CONVERSATION – If you can take puns flying at you like blue flies then you’re in for a treat. If you don’t like your name being turned into a sexual innuendo at all costs, call and cancel now. 4/10
COMPATABILITY – Like a chameleon this man can adapt to any woman he meets. If your name’s not Moneypenny, ‘you gonna get it on’. 6/10
ROMANTIC STREAK – There is no doubt he’s a charmer. But you know he’s only doing it for one thing. When was the last time you saw Bond get up in the morning and cook breakfast? 4/10
Conclusion – 4.7/10 You’re just another mission
If double tapping X and holding down R2 counts as pushing your buttons:
3. LARA CROFT
Alright, she is a very talented woman. But she spends far too much time running around caves and traipsing through dirty sewers. Personal hygiene would be a problem. It is important to think about your self esteem here too. If she’s telling you stories about ancient crystal discoveries and world saving trips around the globe, your heroic tale of hitting this month’s sales target is going to be about as impressive as a pair of soiled khaki shorts.
CONVERSATION – ‘Me me me me me, oh by the way what do you think about me?’ 1/10
COMPATABILITY – If you feel like you can get on with someone who ‘raids’ tombs for a living then it may be an idea to seek help. 1/10
ROMANTIC STREAK – She uses candle light for one thing, and it’s not to mood light a tasty looking home cooked meal, it’s to spot cave bears… hot 2/10
Conclusion – 1.3/10 If you don’t want to hear some elaborate excuse about why she’s running late, stay home… Thinking about it, if she was hanging off some cliff in the middle of nowhere she probably wouldn’t even have the decency to call.
If you’ve always fancied a peak inside Davy Jones’ locker:
2. JACK SPARROW
Here’s a guy who wears make up, steals money, drinks too much and fancies Keira Knightly. For most men this would be a recipe for disaster. But if he floats your boat despite these issues than you’re on to a winner, just don’t expect him to pick up the tab… or to avoid the phrase ‘can I borrow your mascara?’
CONVERSATION – Drunken ramblings may be funny for a while but it’ll come to the stage where you need to confront him about his reliance on alcohol. Do you really want to attend the AA meetings? 2/10
COMPATABILITY – Maybe read up on the pirates code. Also, ask yourself if you mind parrots around the house, he’s bound to get the urge eventually. 3/10
ROMANTIC STREAK – He would steal the wire from your bra if it meant paying back a debt. You’d have to check your jewellery box everyday. 2/10
Conclusion -2.3/10 It may look nice when you stare out to sea, but in reality it’s freezing cold and full of industrial sewage, if you get the drift.

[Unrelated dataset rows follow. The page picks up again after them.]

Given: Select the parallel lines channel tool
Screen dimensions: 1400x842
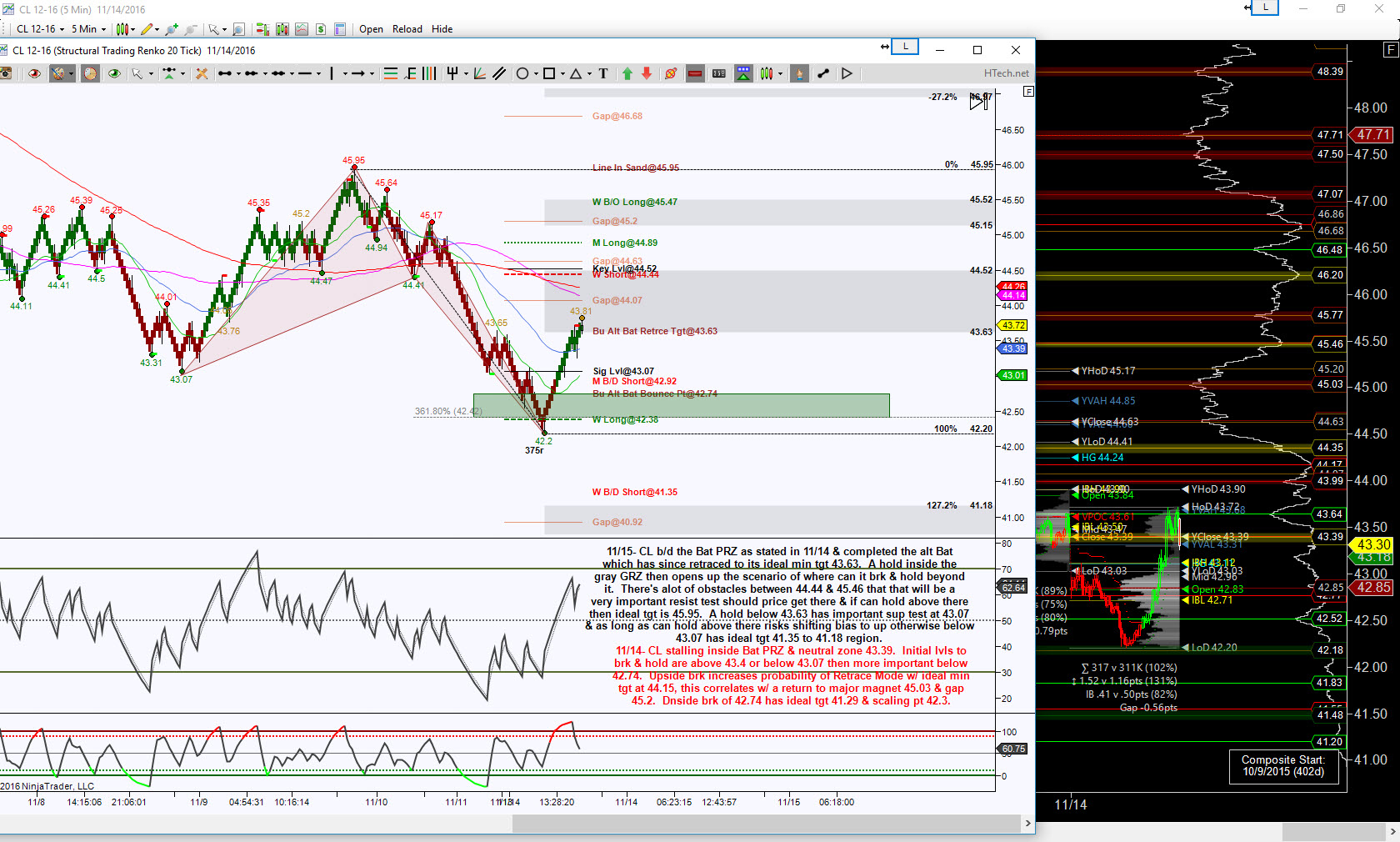Looking at the screenshot, I should [499, 73].
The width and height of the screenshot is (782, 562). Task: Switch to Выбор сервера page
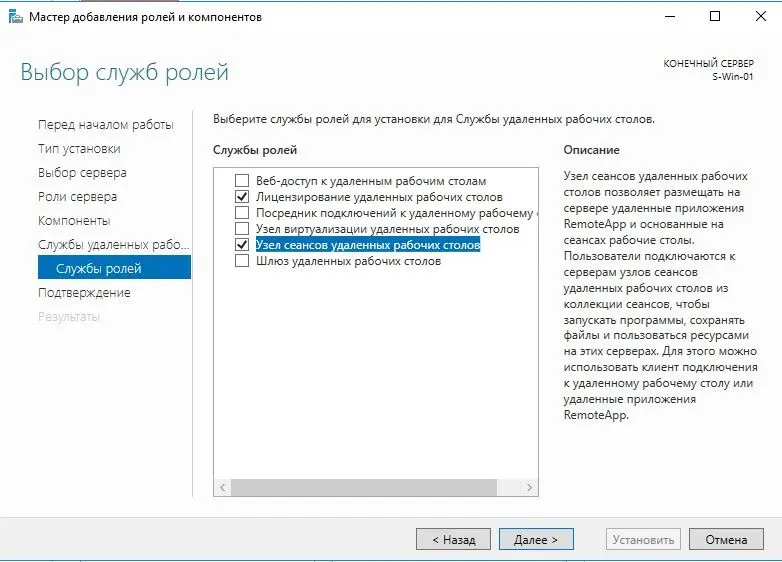(x=82, y=173)
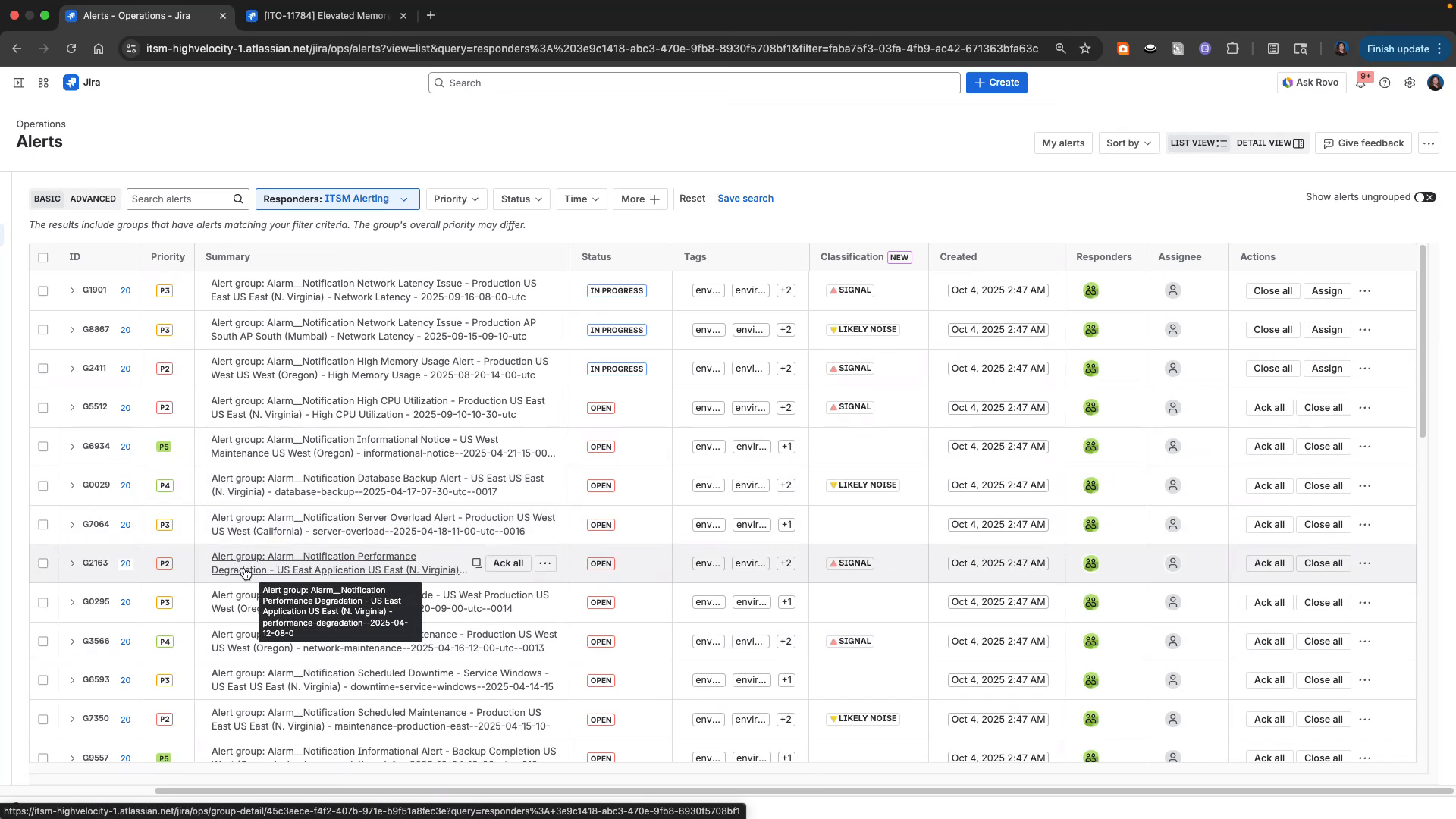Switch to DETAIL VIEW mode
The image size is (1456, 819).
[1269, 143]
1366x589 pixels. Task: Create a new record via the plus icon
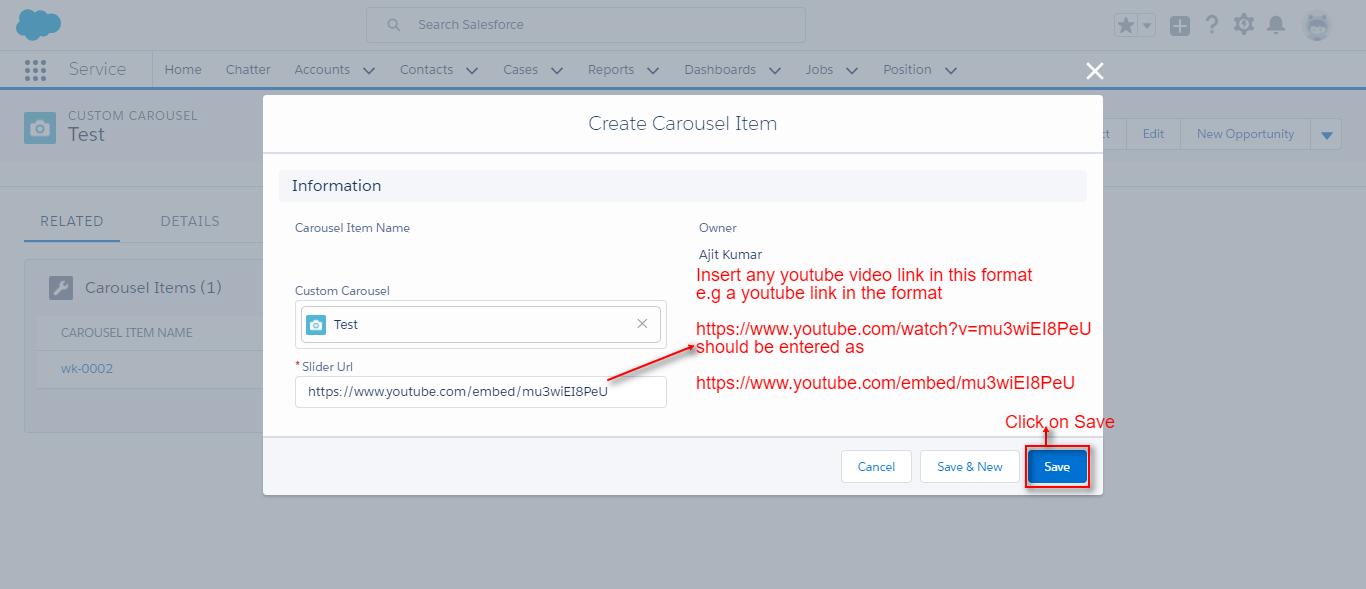[1180, 24]
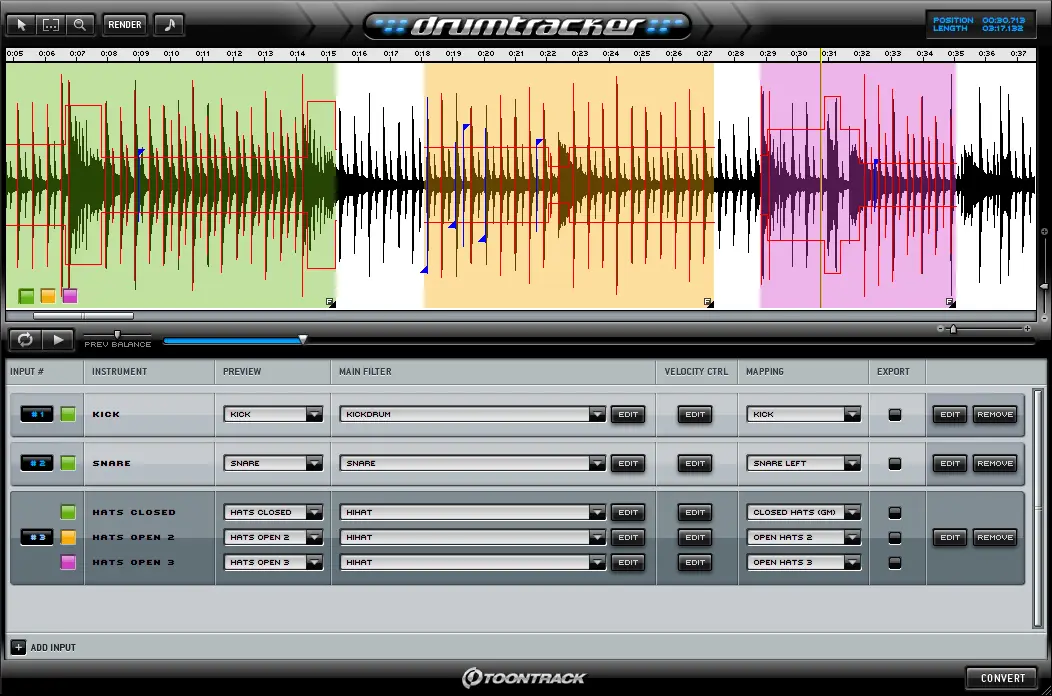The width and height of the screenshot is (1052, 696).
Task: Choose the marquee selection tool
Action: [x=51, y=24]
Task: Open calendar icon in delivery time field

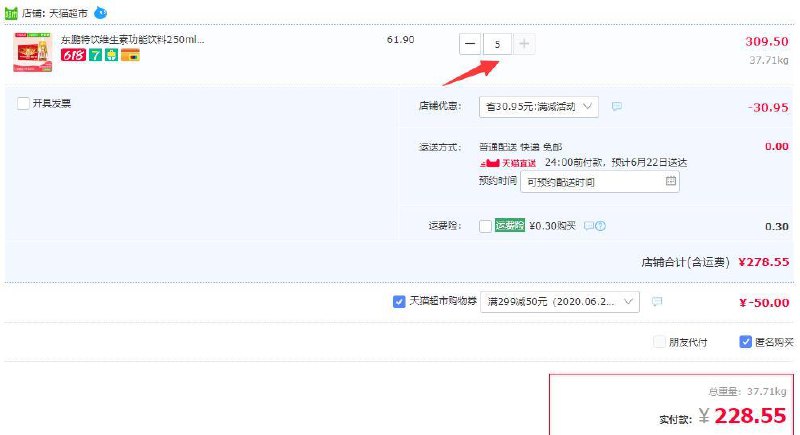Action: (x=670, y=181)
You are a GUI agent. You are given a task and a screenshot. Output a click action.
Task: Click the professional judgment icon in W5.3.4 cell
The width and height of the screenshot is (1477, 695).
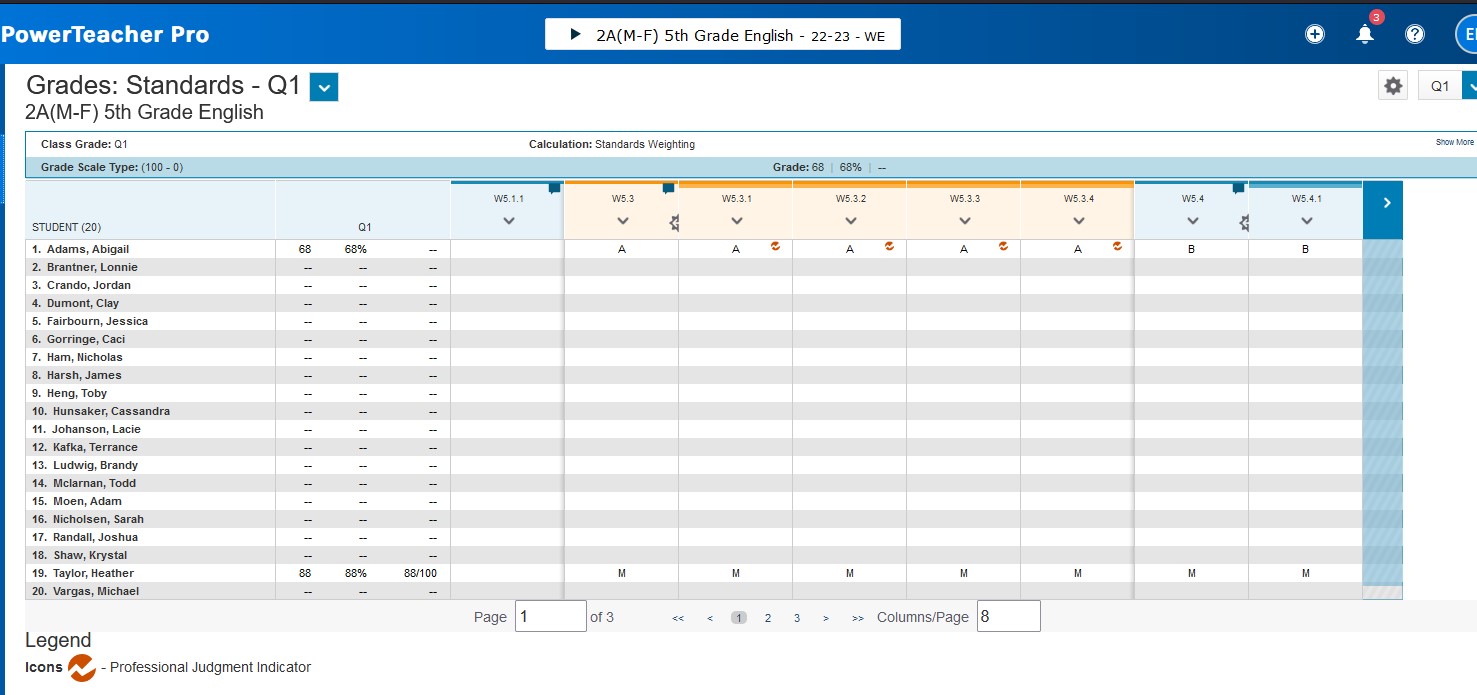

Finally, if you like to marvel at superheroes:
The idea seems good in principle but what does a cat have that would make a cat-woman so desirable? They’re only ever around if there’s food on the go, you spend half the time changing the kitty litter and they have horrendously sharp claws which could cause many a problem in many an area. Overall, it would probably be better just to sit through the film again…Actually no, stick with changing the kitty litter.
CONVERSATION – Not many cats grab the attention with their quick wit really, although a night with Garfield would be a laugh. 3/10
COMPATABILITY – You’ve got nine lives to try and work things out, the odds are good. 5/10
ROMANTIC STREAK – How would you react if you’re sat in a restaurant watching your date licking up a bowl of milk? 1/10
Conclusion – 3/10 No room for puppy love here, don’t waste your money installing a cat flap.
Hopefully you’re starting to appreciate the edible underpants a little more now. Anymore for anymore? I must have missed some big named heartthrobs. Come on, we can all be bitter together. Lets name and shame over a nice glass of Tesco’s finest.